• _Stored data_
○ ○ ○ ○
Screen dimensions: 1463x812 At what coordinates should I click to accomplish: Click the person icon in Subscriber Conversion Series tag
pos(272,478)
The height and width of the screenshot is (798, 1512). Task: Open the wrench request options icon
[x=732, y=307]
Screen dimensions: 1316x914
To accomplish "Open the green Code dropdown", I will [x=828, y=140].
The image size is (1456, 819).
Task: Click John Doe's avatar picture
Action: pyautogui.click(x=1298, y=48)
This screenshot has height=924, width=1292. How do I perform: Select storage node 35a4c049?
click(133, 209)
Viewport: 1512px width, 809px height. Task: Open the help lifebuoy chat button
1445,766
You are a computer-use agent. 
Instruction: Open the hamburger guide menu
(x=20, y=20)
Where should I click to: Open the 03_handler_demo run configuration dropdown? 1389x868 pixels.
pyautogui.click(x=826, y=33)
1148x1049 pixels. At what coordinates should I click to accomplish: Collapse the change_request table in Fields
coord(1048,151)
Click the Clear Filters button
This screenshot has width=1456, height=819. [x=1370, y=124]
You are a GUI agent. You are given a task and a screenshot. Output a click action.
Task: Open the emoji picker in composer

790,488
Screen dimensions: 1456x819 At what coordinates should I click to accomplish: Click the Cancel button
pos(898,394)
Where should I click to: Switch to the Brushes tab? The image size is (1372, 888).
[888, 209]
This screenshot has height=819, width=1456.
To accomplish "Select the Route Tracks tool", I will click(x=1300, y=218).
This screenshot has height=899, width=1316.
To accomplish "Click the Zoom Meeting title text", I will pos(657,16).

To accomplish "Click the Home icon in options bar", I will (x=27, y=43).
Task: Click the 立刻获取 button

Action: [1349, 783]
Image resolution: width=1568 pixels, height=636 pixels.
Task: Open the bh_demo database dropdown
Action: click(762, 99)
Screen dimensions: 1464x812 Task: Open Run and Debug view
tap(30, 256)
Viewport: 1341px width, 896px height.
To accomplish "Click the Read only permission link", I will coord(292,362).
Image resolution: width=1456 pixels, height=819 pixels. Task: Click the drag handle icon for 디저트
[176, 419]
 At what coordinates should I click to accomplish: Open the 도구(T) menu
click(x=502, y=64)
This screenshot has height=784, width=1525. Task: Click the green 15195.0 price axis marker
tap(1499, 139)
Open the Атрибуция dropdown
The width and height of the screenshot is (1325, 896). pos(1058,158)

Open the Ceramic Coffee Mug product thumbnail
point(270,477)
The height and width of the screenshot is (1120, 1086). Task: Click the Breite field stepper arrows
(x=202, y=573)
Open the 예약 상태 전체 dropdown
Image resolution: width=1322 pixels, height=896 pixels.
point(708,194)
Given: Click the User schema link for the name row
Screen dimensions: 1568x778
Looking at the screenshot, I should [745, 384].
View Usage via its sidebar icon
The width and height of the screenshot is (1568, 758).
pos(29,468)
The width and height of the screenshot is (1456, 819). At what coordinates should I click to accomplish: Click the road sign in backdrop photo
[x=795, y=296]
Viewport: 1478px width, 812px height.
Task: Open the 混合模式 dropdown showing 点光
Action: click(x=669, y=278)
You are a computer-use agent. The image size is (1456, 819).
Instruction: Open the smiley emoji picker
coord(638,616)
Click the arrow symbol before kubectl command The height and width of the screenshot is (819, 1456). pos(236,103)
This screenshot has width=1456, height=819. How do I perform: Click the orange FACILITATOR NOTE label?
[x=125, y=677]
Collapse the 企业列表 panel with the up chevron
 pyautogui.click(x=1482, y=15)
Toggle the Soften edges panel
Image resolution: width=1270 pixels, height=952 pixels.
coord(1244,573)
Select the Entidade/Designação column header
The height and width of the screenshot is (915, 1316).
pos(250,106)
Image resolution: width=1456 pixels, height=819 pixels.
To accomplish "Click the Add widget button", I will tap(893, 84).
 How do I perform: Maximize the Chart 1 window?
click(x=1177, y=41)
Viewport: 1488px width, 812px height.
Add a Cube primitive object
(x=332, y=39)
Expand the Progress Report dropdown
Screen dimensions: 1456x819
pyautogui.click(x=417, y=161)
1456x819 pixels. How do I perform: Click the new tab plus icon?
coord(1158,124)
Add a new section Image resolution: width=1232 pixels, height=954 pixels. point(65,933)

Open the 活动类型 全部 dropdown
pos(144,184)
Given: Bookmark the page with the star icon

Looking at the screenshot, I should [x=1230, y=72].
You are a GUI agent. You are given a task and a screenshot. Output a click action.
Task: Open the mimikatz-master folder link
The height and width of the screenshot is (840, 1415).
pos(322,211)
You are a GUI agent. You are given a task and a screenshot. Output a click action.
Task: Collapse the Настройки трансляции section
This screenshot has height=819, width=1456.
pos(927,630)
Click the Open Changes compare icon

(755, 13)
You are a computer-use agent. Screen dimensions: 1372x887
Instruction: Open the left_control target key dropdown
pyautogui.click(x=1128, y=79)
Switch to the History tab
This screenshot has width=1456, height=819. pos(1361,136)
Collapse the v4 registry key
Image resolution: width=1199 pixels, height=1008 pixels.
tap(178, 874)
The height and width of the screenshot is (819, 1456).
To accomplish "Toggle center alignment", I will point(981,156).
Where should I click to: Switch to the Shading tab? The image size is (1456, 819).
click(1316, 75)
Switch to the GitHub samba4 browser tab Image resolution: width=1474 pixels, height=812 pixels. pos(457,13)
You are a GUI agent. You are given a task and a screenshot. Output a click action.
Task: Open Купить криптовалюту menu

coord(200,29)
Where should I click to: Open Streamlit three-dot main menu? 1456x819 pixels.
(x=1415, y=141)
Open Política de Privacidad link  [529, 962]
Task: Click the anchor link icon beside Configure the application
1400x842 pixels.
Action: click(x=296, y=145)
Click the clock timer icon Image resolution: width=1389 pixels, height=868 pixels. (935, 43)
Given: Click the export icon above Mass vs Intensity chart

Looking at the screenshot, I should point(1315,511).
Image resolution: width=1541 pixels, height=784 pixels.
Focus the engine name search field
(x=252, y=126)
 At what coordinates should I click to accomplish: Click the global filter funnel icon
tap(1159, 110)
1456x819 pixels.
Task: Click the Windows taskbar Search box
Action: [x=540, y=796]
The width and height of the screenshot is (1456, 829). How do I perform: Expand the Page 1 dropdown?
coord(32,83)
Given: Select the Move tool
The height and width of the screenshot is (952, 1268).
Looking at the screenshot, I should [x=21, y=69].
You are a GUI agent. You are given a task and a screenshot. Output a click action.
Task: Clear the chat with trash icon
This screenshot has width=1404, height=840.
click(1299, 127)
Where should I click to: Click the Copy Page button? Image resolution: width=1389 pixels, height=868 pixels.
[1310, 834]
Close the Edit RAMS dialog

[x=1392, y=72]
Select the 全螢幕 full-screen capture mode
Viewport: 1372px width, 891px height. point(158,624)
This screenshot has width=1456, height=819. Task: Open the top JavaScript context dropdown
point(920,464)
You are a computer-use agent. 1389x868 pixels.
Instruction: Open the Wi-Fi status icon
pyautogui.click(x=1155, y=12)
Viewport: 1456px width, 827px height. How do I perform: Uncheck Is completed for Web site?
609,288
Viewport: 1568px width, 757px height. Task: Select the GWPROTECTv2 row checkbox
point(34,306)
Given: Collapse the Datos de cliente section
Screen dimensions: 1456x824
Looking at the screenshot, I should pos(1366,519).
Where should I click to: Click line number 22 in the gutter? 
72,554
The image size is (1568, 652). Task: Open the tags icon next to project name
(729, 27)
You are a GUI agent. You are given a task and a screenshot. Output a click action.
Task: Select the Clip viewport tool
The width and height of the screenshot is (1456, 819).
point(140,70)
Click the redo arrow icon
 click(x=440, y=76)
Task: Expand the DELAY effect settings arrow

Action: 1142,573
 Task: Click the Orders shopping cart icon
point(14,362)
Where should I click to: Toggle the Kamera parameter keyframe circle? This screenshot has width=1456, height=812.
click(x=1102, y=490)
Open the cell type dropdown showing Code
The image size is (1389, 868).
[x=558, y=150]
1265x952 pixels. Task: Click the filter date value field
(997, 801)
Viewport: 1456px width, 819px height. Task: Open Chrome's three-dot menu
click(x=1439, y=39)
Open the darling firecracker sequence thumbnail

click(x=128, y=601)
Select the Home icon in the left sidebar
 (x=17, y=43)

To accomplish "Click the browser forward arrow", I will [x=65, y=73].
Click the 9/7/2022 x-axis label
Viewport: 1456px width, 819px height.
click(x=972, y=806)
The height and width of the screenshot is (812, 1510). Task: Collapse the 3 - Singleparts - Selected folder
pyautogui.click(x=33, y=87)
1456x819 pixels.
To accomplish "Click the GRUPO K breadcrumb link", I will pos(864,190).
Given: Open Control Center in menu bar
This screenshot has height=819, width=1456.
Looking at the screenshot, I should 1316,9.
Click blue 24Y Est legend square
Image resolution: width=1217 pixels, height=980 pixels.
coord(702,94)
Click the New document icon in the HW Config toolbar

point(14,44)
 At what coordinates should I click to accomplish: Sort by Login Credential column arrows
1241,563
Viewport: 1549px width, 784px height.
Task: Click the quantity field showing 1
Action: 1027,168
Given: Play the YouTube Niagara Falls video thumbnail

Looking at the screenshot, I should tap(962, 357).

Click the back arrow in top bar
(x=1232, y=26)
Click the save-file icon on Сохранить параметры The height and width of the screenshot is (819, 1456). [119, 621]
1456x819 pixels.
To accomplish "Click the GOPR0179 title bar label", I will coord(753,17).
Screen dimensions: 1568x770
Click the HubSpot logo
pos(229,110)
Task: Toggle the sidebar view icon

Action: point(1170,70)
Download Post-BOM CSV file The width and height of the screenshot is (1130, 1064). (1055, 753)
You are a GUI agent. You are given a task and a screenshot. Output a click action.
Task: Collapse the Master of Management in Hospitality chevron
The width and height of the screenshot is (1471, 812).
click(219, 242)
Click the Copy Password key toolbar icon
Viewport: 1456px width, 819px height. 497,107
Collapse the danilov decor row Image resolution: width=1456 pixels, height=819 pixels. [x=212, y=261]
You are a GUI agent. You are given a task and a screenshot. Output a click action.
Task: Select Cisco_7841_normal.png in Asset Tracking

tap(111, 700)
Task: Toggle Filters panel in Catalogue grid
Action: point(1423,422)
○ ○ ○ ○
• _TASK OBJECTIVE_
Go through the records above and copy each line where "title" is found.

• _PROBLEM SOLUTION_
To accomplish "Click the Zoom Meeting title text", I will pos(657,16).
To accomplish "Click the GOPR0179 title bar label", I will coord(753,17).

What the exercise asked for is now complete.